Kata Bunda, di kota saya yang kecil, jorok, ketinggalan jaman, dan norak namun ngangeni itu, telah dilangsungkan pemilihan kepala sekolah dan guru favorit. Beliau tidak bercerita tentang proses detailnya (apakah seperti proses pemilihan idol itu?). Yang diceritakan adalah tentang pemenangnya. Di posisi teratas, ada dua nama yang sangat saya kenal. Posisi satu adalah Ibu Kumudawati, kepala SMK Negeri 1 Panji, yang disusul secara ketat oleh Pak Agus, kepala SD Negeri 4 Mimbaan. Posisi 3 tidak saya kenal, karena itu saya lupa namanya. Demikian pula dengan guru favorit, tidak kenal (secara pribadi, maksudnya)…
Kepala Sekolah favorit pertama itu adalah kepala sekolah saya sendiri. Dan, melihat sepak terjang beliau, saya rasa wajar saja jika beliau terpilih sebagai favorit pertama. Kapan-kapan saja cerita tentang beliau itu saya jadikan sebuah posting. Sekarang saya hanya akan bercerita tentang Pak Agus, favorit kedua.
Keberhasilan Pak Agus ini sebenarnya merupakan sesuatu yang tak disangka dan tiada diduga. Ini karena beliau memimpin sebuah sekolah yang tidak termasuk dalam jajaran sekolah nge-top. Walau dapat dikatakan bahwa SDN 4 Mimbaan itu berada di tengah kota, namun sekolah ini berbagi halaman dengan SDN 1 Mimbaan, salah satu sekolah paling top di Situbondo, yang selalu menjadi pilihan pertama para orang tua dalam setiap tahun ajaran baru, yang sering sekali mewakili Situbondo dalam berbagai perlombaan tingkat propinsi atau nasional, dan yang para lulusannya telah banyak menjadi orang sukses. Karena berbagi halaman itu (suatu tradisi yang menurut saya agak aneh), maka nama SDN 4 Mimbaan seolah tenggelam. Kalah pamor dengan tetangganya.
Dan, begitu Pak Agus terpilih jadi Kepala Sekolah favorit kedua, gemparlah dunia pendidikan Situbondo. Kok bisa ya? Itu pertanyaan yang diajukan oleh banyak orang.

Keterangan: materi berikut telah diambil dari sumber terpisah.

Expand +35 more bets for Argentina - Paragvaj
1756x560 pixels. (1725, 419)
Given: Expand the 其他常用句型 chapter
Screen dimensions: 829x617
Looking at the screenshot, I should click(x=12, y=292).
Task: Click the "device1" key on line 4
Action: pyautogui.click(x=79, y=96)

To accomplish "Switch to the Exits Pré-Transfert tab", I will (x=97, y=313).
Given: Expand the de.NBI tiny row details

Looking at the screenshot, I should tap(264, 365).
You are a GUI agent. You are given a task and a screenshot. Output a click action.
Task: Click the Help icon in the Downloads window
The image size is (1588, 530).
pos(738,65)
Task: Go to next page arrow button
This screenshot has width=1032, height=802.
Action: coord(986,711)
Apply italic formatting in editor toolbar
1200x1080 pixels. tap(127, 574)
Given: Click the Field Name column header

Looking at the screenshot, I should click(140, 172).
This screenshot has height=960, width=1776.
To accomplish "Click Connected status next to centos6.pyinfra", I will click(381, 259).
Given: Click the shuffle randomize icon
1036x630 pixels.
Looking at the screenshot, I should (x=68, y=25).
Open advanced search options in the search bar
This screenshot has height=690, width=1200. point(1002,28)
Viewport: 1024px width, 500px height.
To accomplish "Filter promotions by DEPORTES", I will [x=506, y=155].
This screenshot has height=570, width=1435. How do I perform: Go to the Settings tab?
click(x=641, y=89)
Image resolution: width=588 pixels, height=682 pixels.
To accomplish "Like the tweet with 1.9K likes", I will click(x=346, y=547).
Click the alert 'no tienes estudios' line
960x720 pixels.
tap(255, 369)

Namun, bagi saya, itu wajar saja…
Yup. Karena saya kenal baik dengan Pak Agus. Bagaimana tidak mau kenal, kalau beliau menjabat sebagai guru kelas 5 dan 6 di SD saya dulu. Menjadi guru kelas di sebuah SD desa seperti sekolah saya itu (SDN 2 Panji Lor… promosi nih ) berarti bertatap muka 7 hari dalam seminggu, sepanjang hari, hanya diselingi oleh jam olah raga, kesenian, dan agama yang masing-masing berdurasi 2 jam. Selebihnya adalah milik guru kelas. Apa gak bosan tuh? Jujur saja, nggak!
Bagaimana mau bosan, jika Pak Agus (waktu saya kelas 5 dan 6 itu) mengajar matematika (bidang ilmu beliau yang sebenarnya) dengan begitu menariknya sehingga berbagai persoalan rumit yang belum tentu bisa dipecahkan oleh Einstein pun dapat diuraikan dengan begitu mudahnya (soal ini… hiperbolis aja, bukan arti harfiah, oke? 😉 ).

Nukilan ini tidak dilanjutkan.